Сегодня утром в зеркале Ральф увидел, что в дураках остался именно он. Подобное открытие задело его.

Эти люди, их часто болеющие дети… Мужья и жены, не любившие друг друга или любившие, — Ральфа терзала их сексуальная жизнь, скрытая под одеждой. Похоть людей. Контакты и прикосновения. Их дети умирали, иногда все сразу. За месяц. От дифтерии, тифа или гриппа. Мужчины и женщины за ночь сходили с ума, по неизвестной причине устраивали пожар в своем доме или же расстреливали родственников, даже собственных детей. Публично оголялись, мочились на улицах, испражнялись в церквях. Забивали здоровых животных, сжигали их в хлеву. Об этом каждую неделю писали газеты. Каждый день происходила новая трагедия, новое необъяснимое сумасшествие.

Они поливали свою одежду керосином, слишком близко становились к огню и вспыхивали как свечки. Пили отраву. Подмешивали яд друг другу.
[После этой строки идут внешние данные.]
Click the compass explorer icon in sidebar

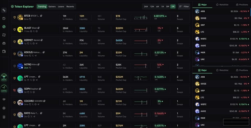[x=4, y=27]
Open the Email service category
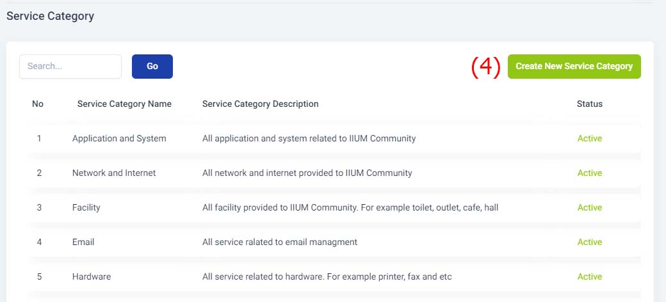 (83, 242)
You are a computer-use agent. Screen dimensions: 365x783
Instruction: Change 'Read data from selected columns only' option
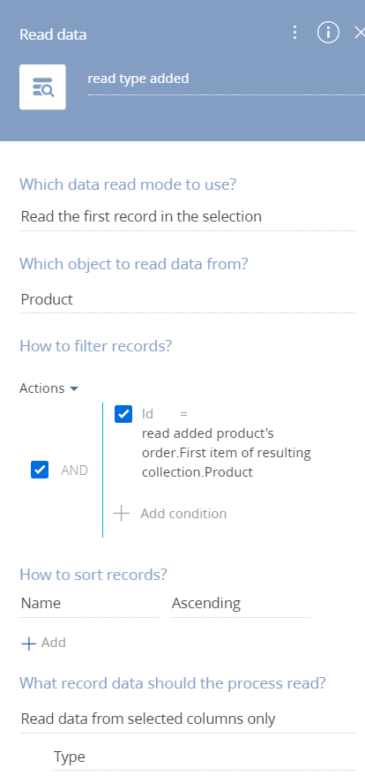point(188,719)
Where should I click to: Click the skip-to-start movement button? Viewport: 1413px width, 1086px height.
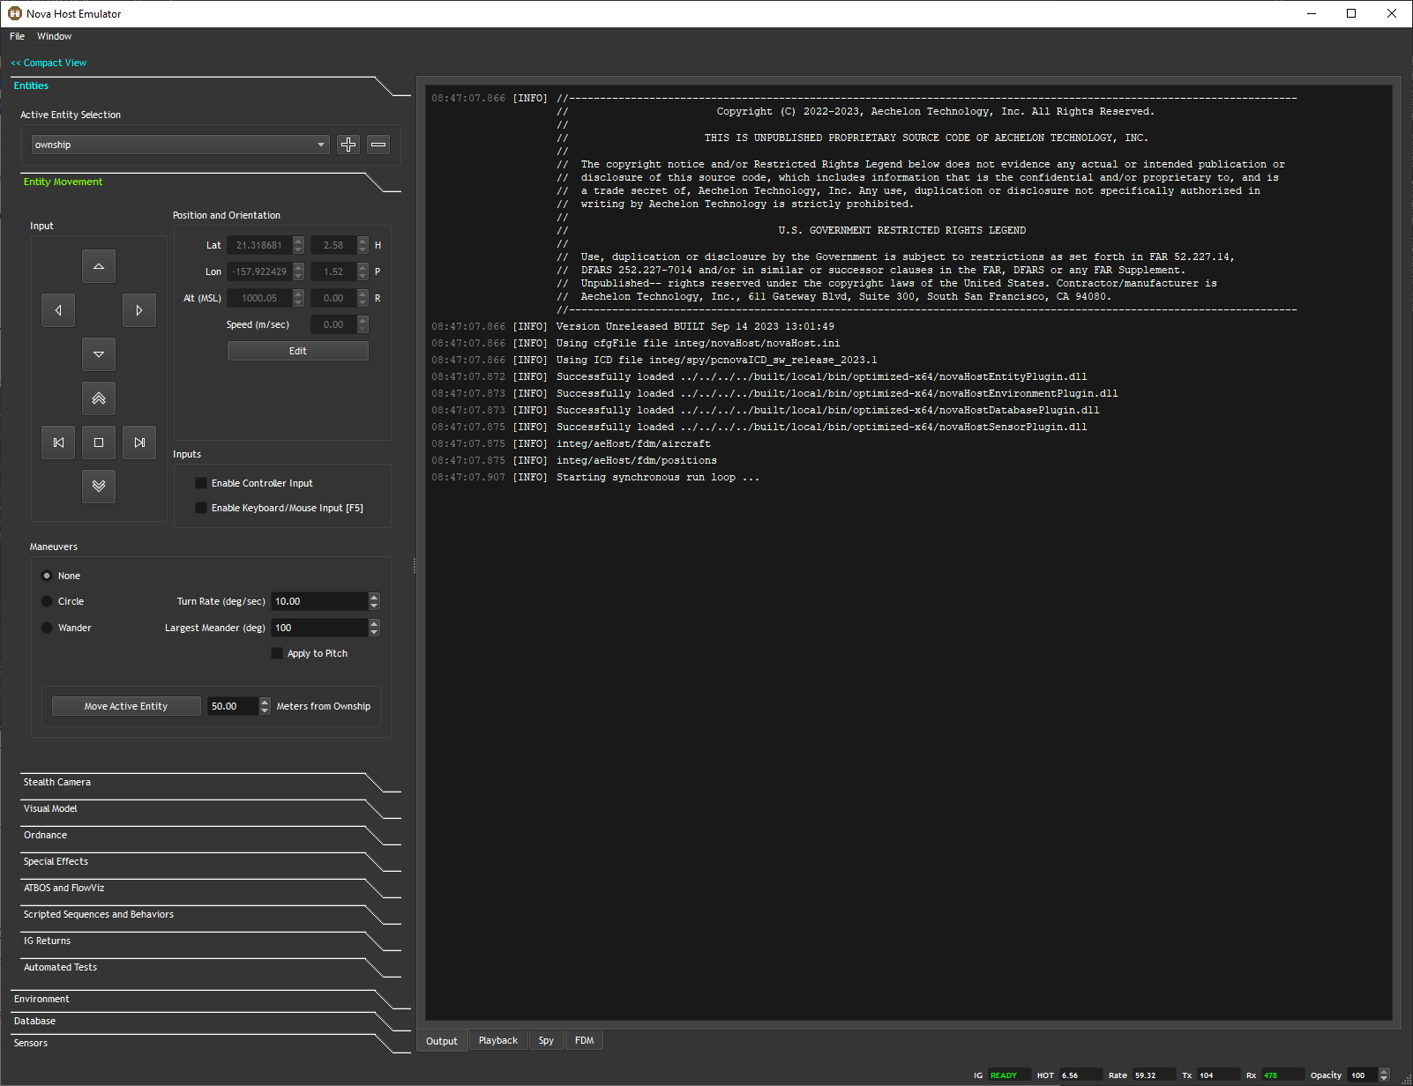pyautogui.click(x=58, y=443)
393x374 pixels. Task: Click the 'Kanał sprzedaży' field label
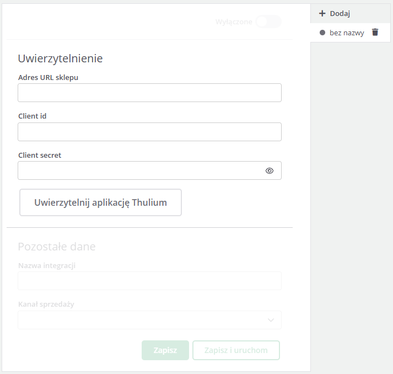tap(46, 304)
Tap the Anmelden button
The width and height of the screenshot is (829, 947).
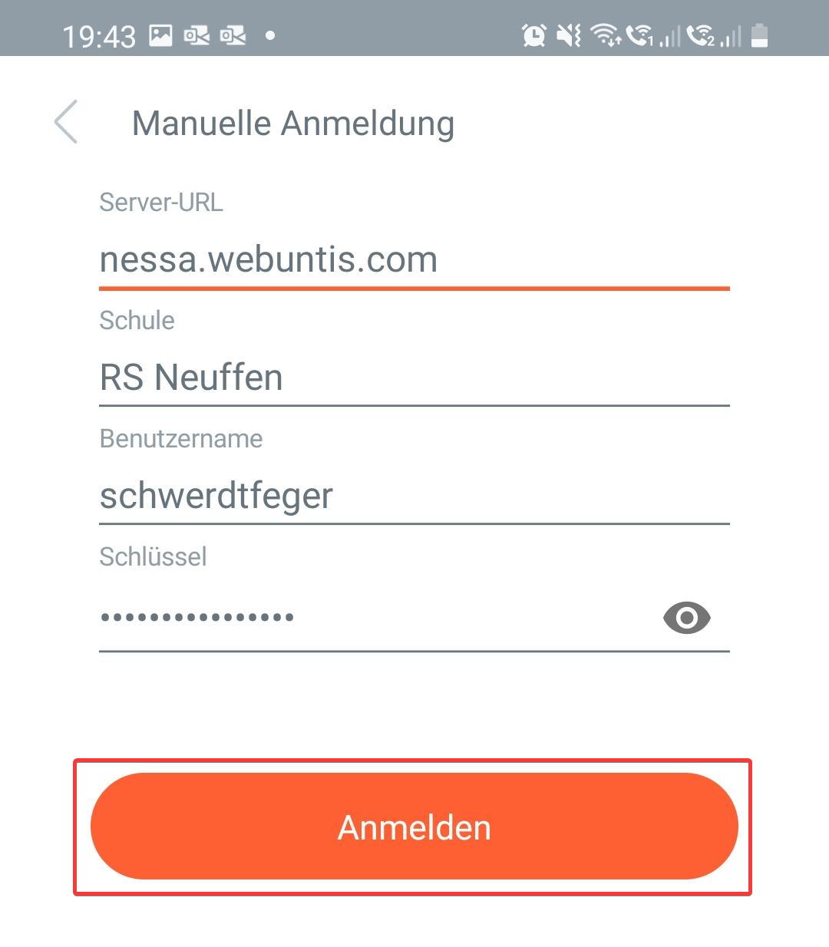(414, 827)
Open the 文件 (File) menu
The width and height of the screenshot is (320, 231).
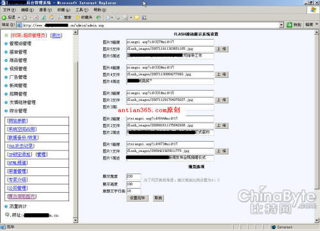(10, 10)
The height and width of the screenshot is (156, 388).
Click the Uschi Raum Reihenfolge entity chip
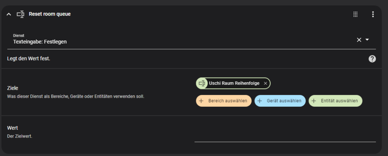(233, 83)
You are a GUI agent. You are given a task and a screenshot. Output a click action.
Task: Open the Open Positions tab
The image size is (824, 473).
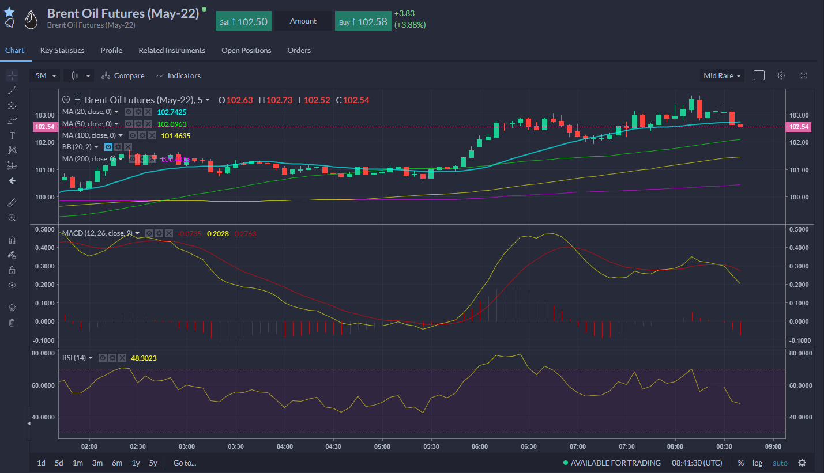click(x=246, y=51)
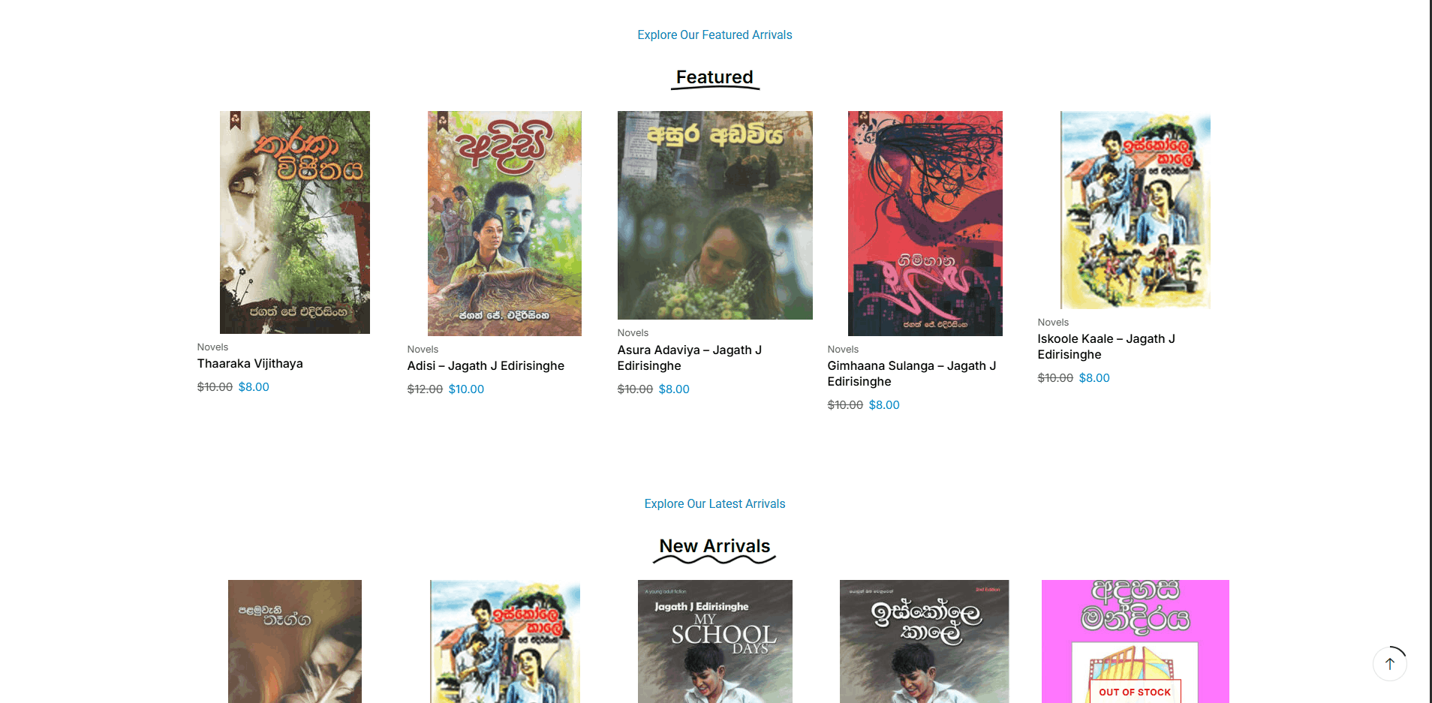Open the Gimhaana Sulanga red cover

point(925,224)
Рождали дочерей от собственных дочерей. Ложились спать психически здоровыми, а просыпались безумцами. Сбегали. Вешались. Такое случалось.

Ральф полагал, что его лицо и тело нейтральны, но на самом деле с сочувствием относился к людям и их горестям. Ложась спать, он старался выкинуть мрачные мысли из головы, однако сегодня утром понял, что прошлое наложило на него отпечаток.

Серая кожа, безжизненные волосы, и их меньше, чем он помнил. Углы губ и глаз опустились. На лице страдальческое выражение. Голова откинута назад, поскольку люди часто подходили слишком близко и разговаривали слишком громко. Все это стало заметно. Все видели это. Оказывается, он ничего от них не скрыл. Каким же он был идиотом!

А когда-то он увлекался на каждом шагу. Несся за очаровательной лентой на шляпке. Легкая походка, задевший его подол юбки, рука в перчатке, согнавшая муху с веснушчатого носа, — этого было достаточно, этого хватало, чтобы сердце учащенно забилось. Он радостно семенил следом с чувством трепетного ожидания. Он так сильно влюблялся, что болело все тело. Однако сейчас он утратил эту способность и, взглянув в зеркало, с ревностью вспомнил себя молодого.

Вспомнил, как впервые увидел обнаженную руку взрослой женщины, как впервые женщина распустила для него волосы. И они заструились потрясающим каскадом с запахом лавандового мыла Он помнил каждый предмет мебели в комнате. Свой первый поцелуй. Как он это любил! Это было для него всем. Желания тела были главными в его жизни.

С безнадежностью можно смириться, пока ты сам небезнадежен. Ральфу исполнилось пятьдесят четыре, и отчаяние накрыло его как инфекция, он даже не успел этого осознать. Он не заметил того момента, когда надежда испарилась из его сердца.

Горожане почтительно ему кланялись.

— Добрый вечер, мистер Труит.

Они не могли удержаться и добавляли:

— Поезд немного запаздывает, мистер Труит?

Ему хотелось их ударить, крикнуть, чтобы оставили его в покое. Потому что они, конечно же, знали. Были телеграммы, банковские переводы, билет.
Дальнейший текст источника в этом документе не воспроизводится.